I am building a simple BERT model for text classification, using the tensorflow hub.
import tensorflow as tf
import tensorflow_hub as tf_hub
bert_preprocess = tf_hub.KerasLayer("https://tfhub.dev/tensorflow/bert_en_uncased_preprocess/3")
bert_encoder = tf_hub.KerasLayer("https://tfhub.dev/tensorflow/bert_en_uncased_L-12_H-768_A-12/4")
text_input = tf.keras.layers.Input(shape=(), dtype=tf.string, name='text')
preprocessed_text = bert_preprocess(text_input)
encoded_input = bert_encoder(preprocessed_text)
l1 = tf.keras.layers.Dropout(0.3, name="dropout1")(encoded_input['pooled_output'])
l2 = tf.keras.layers.Dense(1, activation='sigmoid', name="output")(l1)
model = tf.keras.Model(inputs=[text_input], outputs = [l2])
model.summary()
Upon analyzing the output of the bert_preprocess
step, I noticed that they are arrays of length 128. My texts are much shorter on average than 128 tokens and as such, my intention would be to decrease this length parameter, so that the preprocessing yields, say, arrays of length 40 only. However, I cannot figure out how to pass this max_length
or output_shape
parameter to the bert_preprocess
.
Printed model summary:
__________________________________________________________________________________________________
Layer (type) Output Shape Param # Connected to
==================================================================================================
text (InputLayer) [(None,)] 0 []
keras_layer_16 (KerasLayer) {'input_word_ids': 0 ['text[0][0]']
(None, 128),
'input_type_ids':
(None, 128),
'input_mask': (Non
e, 128)}
keras_layer_17 (KerasLayer) {'sequence_output': 109482241 ['keras_layer_16[0][0]',
(None, 128, 768), 'keras_layer_16[0][1]',
'default': (None, 'keras_layer_16[0][2]']
768),
'encoder_outputs':
[(None, 128, 768),
(None, 128, 768),
(None, 128, 768),
(None, 128, 768),
(None, 128, 768),
(None, 128, 768),
(None, 128, 768),
...
Total params: 109,483,010
Trainable params: 769
Non-trainable params: 109,482,241
Checking the documentation, I found there is a output_shape
argument for tf_hub.KerasLayer
, so I tried passing the following arguments:
bert_preprocess = tf_hub.KerasLayer("https://tfhub.dev/tensorflow/bert_en_uncased_preprocess/3", output_shape=(64,))
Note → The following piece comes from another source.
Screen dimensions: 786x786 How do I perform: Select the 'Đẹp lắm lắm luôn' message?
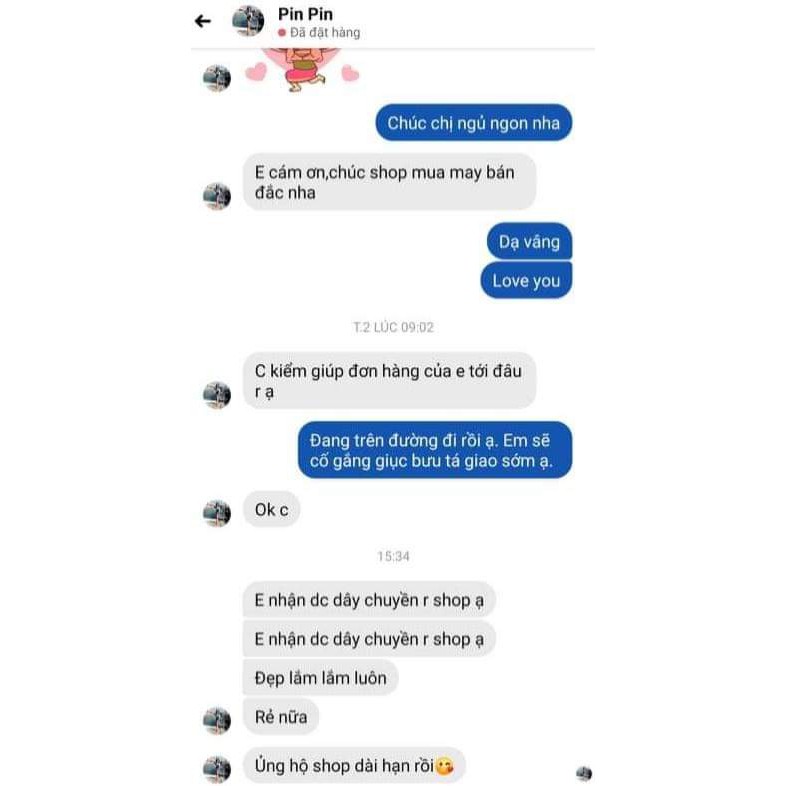coord(321,678)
bert_preprocess = tf_hub.KerasLayer("https://tfhub.dev/tensorflow/bert_en_uncased_preprocess/3", output_shape=[64])
However, in both of these cases, the following line throws an error:
bert_preprocess(["we have a very sunny day today don't you think so?"])
Error:
ValueError Traceback (most recent call last)
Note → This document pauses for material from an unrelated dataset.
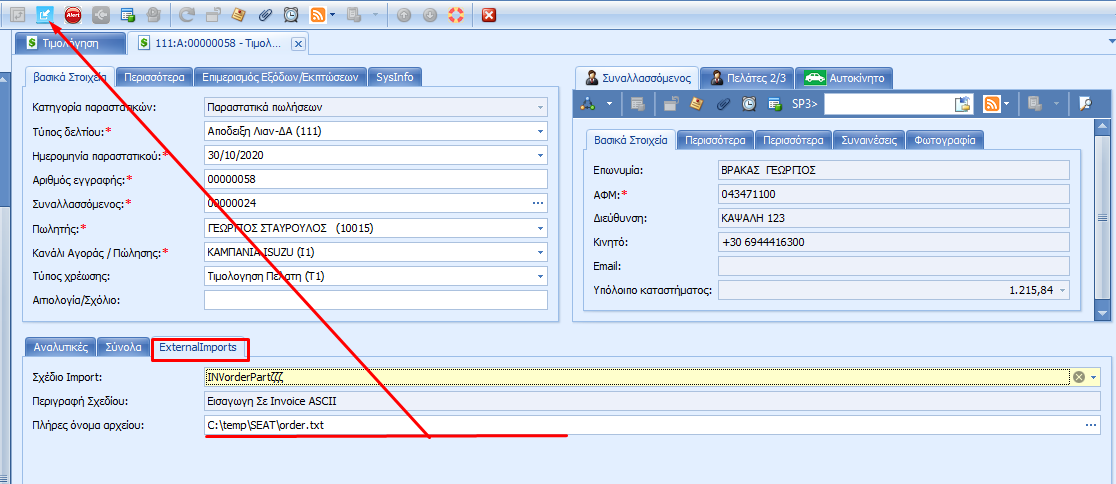
Task: Open the lifebuoy help icon
Action: 455,15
~\AppData\Local\Temp\ipykernel_23952\4048288771.py in <module>
----> 1 bert_preprocess("we have a very sunny day today don't you think so?")
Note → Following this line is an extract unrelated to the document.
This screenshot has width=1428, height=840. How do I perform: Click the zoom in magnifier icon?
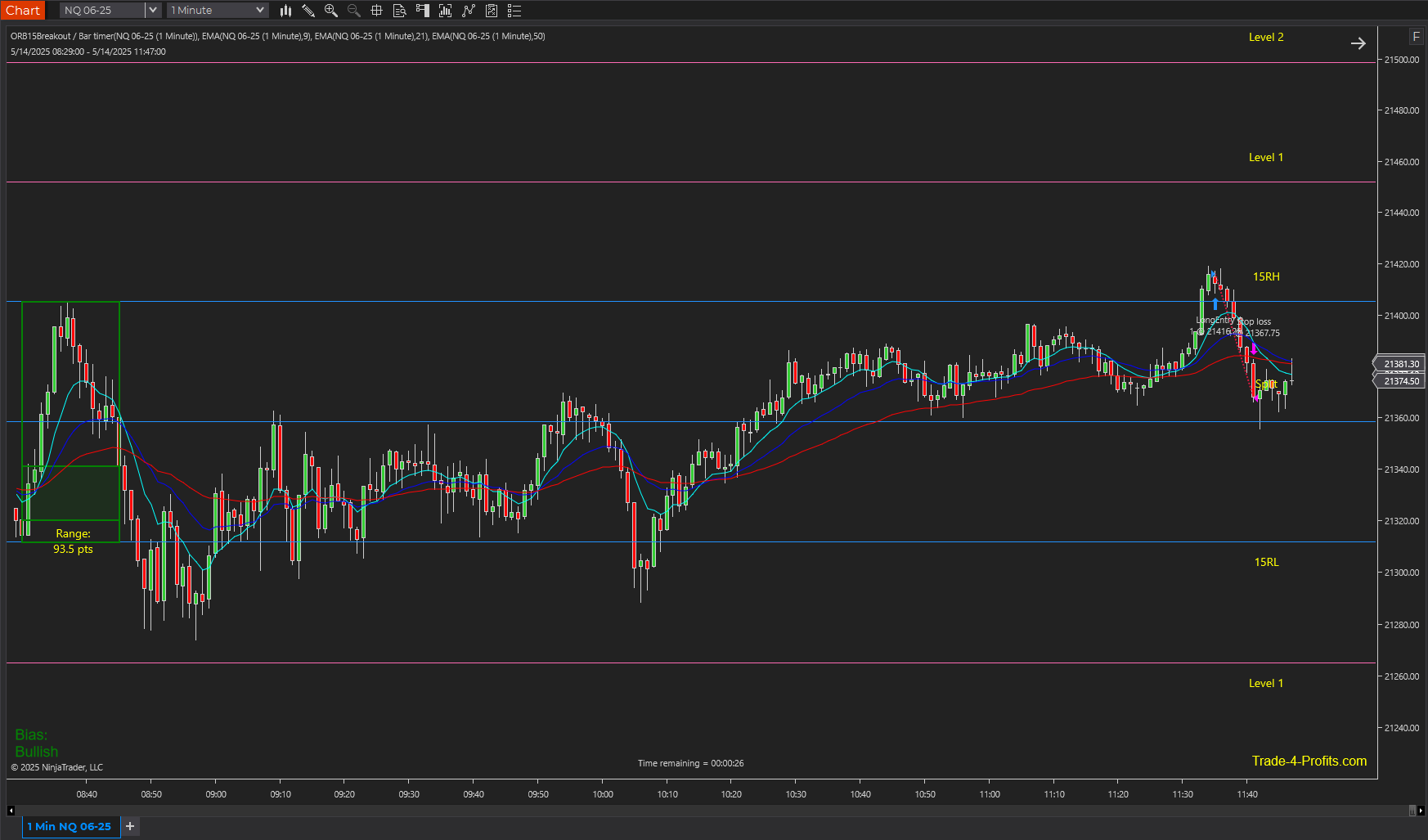331,11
~\AppData\Roaming\Python\Python37\site-packages\keras\utils\traceback_utils.py in error_handler(*args, **kwargs)
65 except Exception as e: # pylint: disable=broad-except
66 filtered_tb = _process_traceback_frames(e.__traceback__)
---> 67 raise e.with_traceback(filtered_tb) from None
68 finally:
69 del filtered_tb
c:\Users\username\AppData\Local\Programs\Python\Python37\lib\site-packages\tensorflow_hub\keras_layer.py in call(self, inputs, training)
237 result = smart_cond.smart_cond(training,
238 lambda: f(training=True),
--> 239 lambda: f(training=False))
240
241 # Unwrap dicts returned by signatures.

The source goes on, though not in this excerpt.